SHORT PROBLEM: Gather each line of the material below that contains the word "arrow", and copy those lines out in order.

RECORDS SHOWN:

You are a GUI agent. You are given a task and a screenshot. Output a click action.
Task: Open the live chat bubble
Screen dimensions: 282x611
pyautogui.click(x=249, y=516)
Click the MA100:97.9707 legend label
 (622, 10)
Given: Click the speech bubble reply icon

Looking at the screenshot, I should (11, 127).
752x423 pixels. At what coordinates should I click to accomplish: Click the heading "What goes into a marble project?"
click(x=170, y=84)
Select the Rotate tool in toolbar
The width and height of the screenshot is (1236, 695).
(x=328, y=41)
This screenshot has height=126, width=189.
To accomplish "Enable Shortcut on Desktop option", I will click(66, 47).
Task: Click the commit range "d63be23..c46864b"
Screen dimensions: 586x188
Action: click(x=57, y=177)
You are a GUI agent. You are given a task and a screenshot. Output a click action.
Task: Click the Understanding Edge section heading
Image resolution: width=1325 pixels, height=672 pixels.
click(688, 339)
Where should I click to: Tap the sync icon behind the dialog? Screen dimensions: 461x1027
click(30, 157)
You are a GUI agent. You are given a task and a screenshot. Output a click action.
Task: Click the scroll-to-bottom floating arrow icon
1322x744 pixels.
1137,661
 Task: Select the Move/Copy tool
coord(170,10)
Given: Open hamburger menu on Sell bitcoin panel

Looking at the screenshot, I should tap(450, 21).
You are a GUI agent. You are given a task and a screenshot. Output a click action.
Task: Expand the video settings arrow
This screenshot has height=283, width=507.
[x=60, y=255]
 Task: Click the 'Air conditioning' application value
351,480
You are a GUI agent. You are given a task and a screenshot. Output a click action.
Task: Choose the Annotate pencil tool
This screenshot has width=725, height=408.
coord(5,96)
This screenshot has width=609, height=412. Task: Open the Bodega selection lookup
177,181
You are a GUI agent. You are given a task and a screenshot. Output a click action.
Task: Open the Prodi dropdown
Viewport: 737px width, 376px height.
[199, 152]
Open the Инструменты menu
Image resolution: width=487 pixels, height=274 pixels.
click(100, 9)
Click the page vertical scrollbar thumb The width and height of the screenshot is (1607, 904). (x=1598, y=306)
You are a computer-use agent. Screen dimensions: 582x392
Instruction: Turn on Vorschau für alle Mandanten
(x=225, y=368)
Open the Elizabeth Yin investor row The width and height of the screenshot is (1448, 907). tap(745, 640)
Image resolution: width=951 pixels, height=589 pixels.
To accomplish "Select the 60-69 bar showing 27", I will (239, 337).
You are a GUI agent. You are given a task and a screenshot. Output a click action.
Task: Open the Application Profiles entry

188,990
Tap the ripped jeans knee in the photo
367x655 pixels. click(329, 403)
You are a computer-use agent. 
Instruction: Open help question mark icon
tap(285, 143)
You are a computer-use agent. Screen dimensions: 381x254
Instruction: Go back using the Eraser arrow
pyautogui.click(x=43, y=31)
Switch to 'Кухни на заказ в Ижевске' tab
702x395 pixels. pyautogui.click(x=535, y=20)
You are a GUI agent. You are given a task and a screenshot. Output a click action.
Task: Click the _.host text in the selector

ANSWER TO THIS EXERCISE:
Task: Click the scroll-to-bottom floating arrow icon
Task: Expand the video settings arrow
Instruction: Go back using the Eraser arrow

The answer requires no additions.